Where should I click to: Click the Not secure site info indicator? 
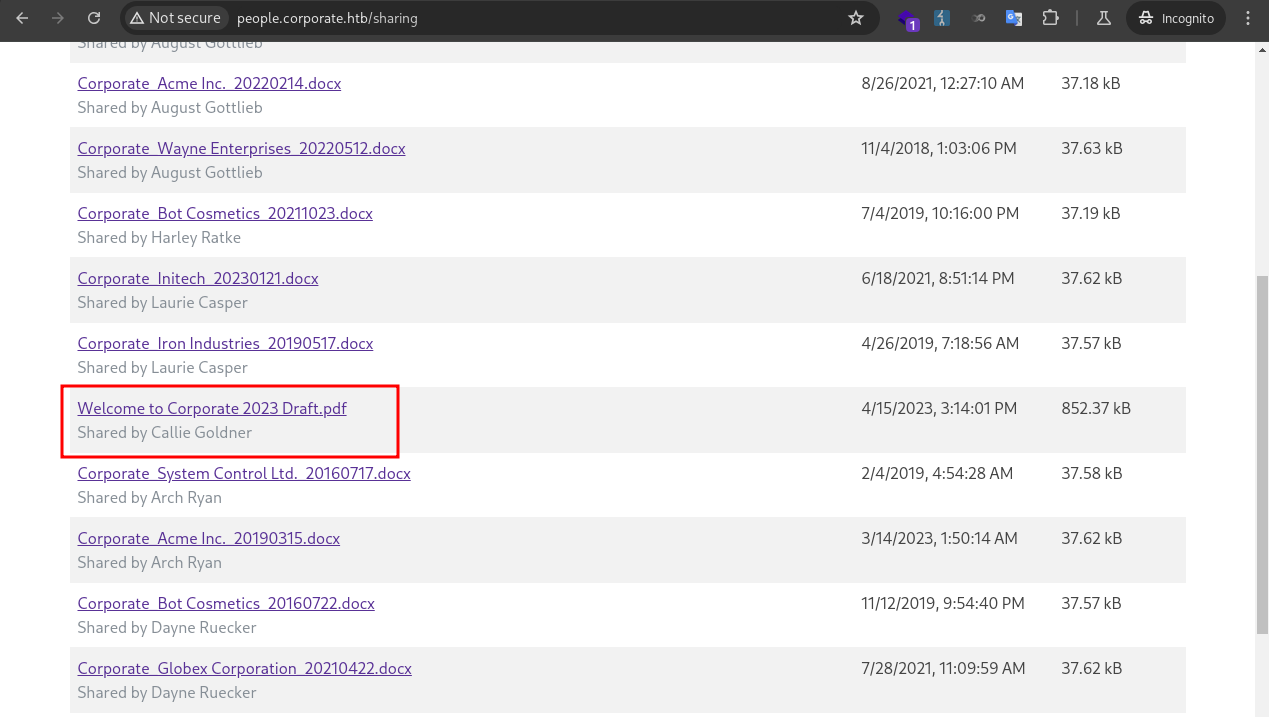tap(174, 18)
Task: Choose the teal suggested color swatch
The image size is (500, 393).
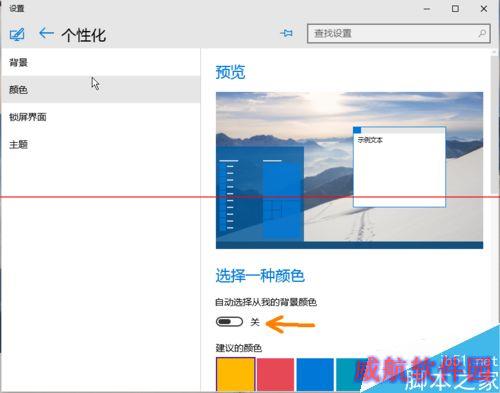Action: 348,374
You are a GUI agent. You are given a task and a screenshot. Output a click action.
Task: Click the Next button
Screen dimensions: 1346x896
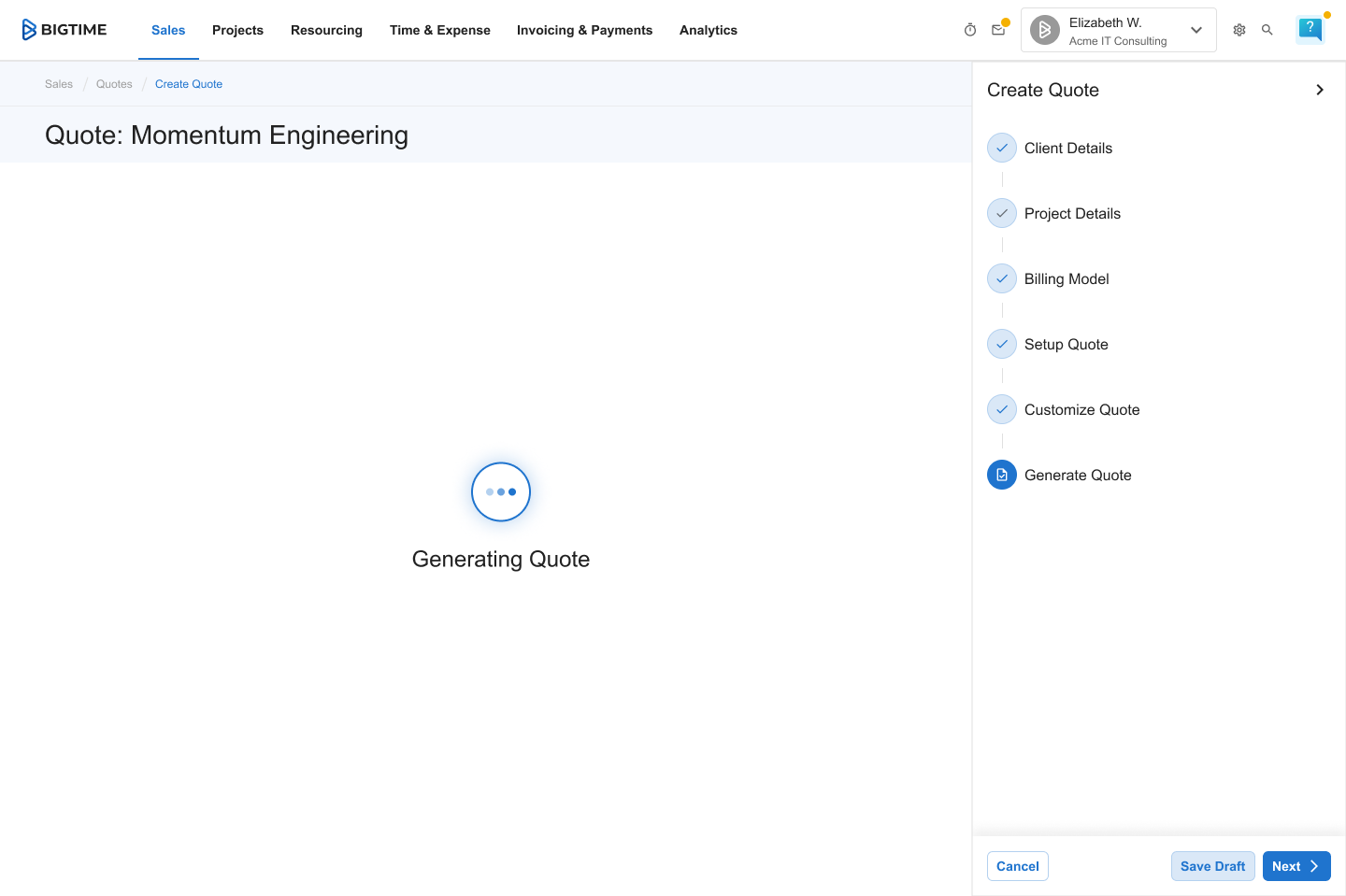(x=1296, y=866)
* * *
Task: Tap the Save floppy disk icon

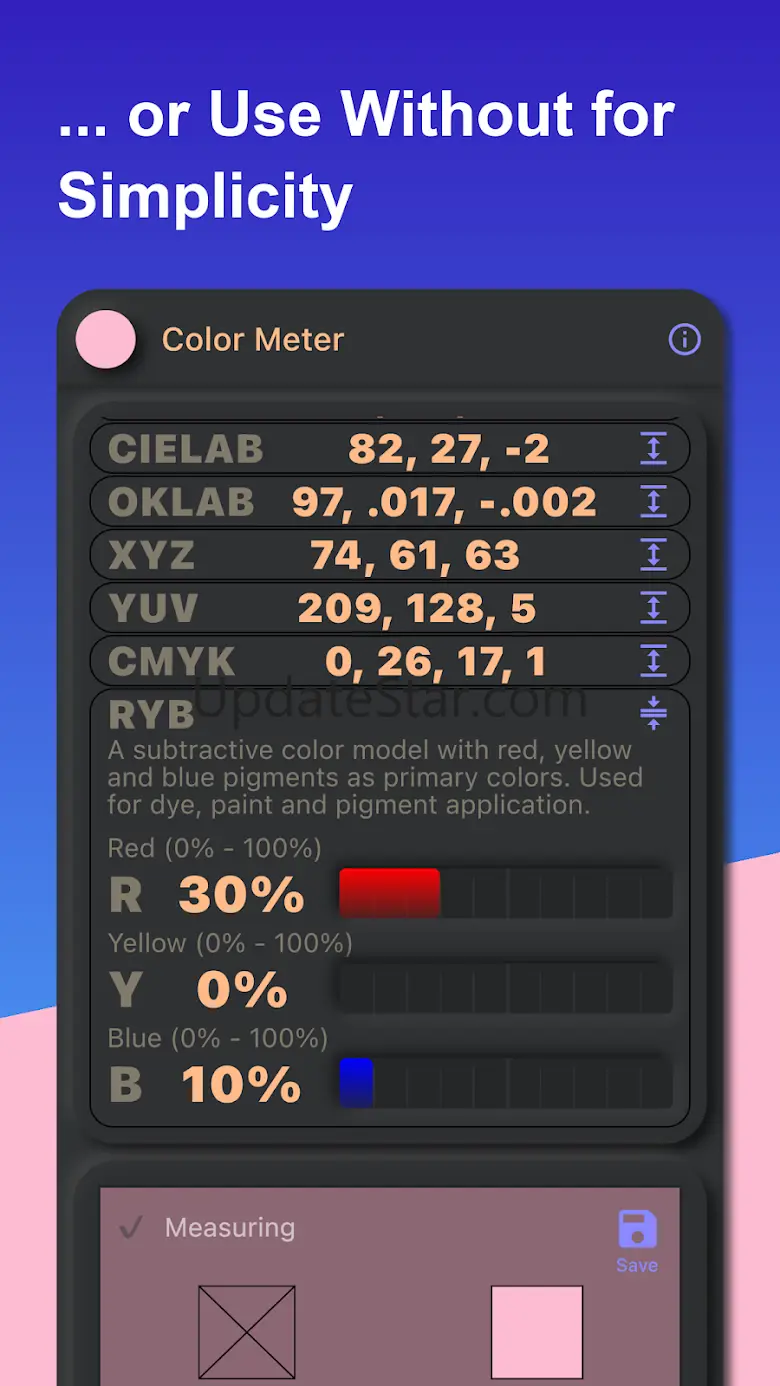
==
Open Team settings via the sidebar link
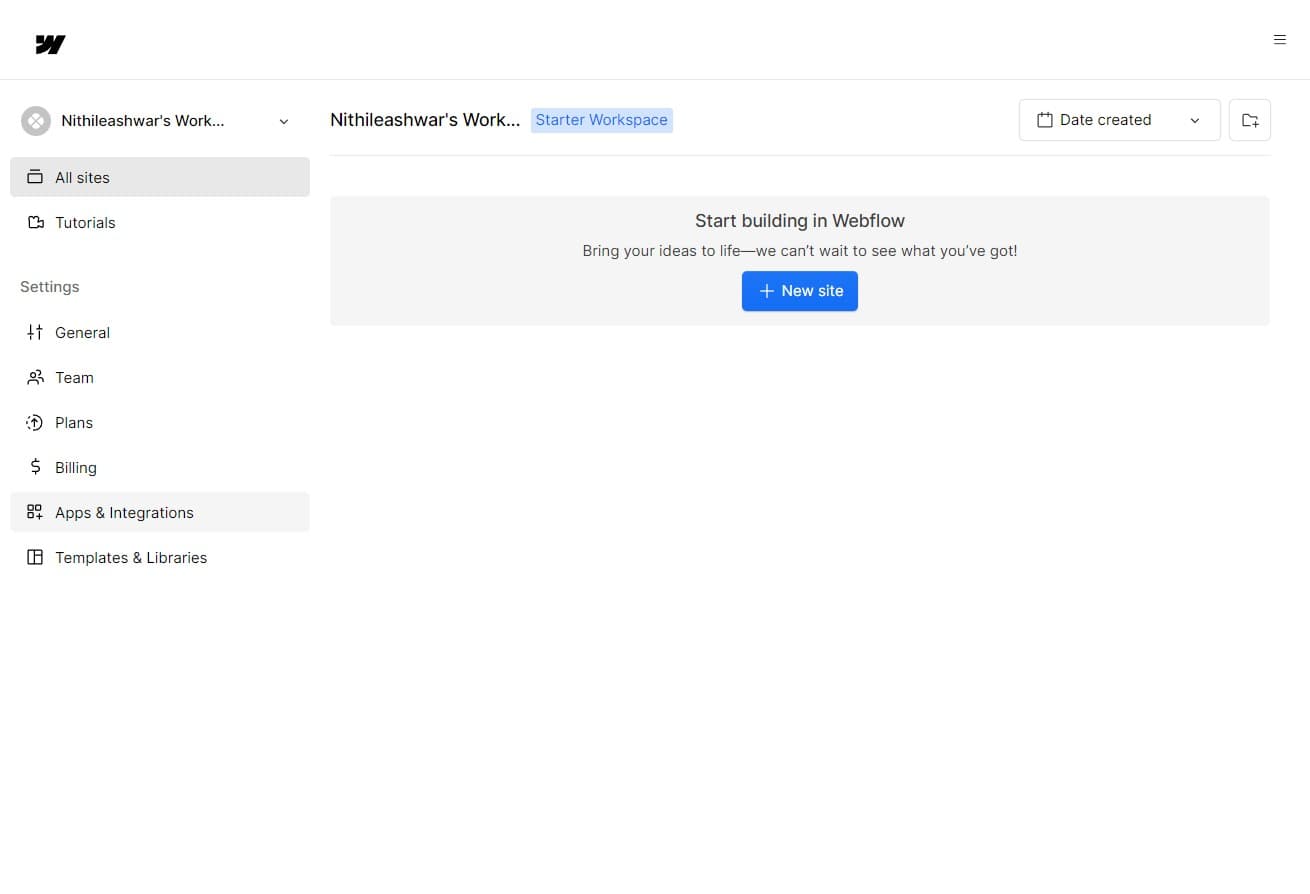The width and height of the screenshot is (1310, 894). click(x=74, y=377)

* _PROBLEM DESCRIPTION_: Your answer should be the lines above, word for word, from the line with "Where should I" through the line with "Task: Click the Next button", minus the pictures.

* _WRITTEN RESPONSE_:
Where should I click to: Click the Not secure site info indicator? 
tap(174, 18)
Task: Choose the teal suggested color swatch
The image size is (500, 393).
Action: 348,374
You are a GUI agent. You are given a task and a screenshot. Output a click action.
Task: Click the Next button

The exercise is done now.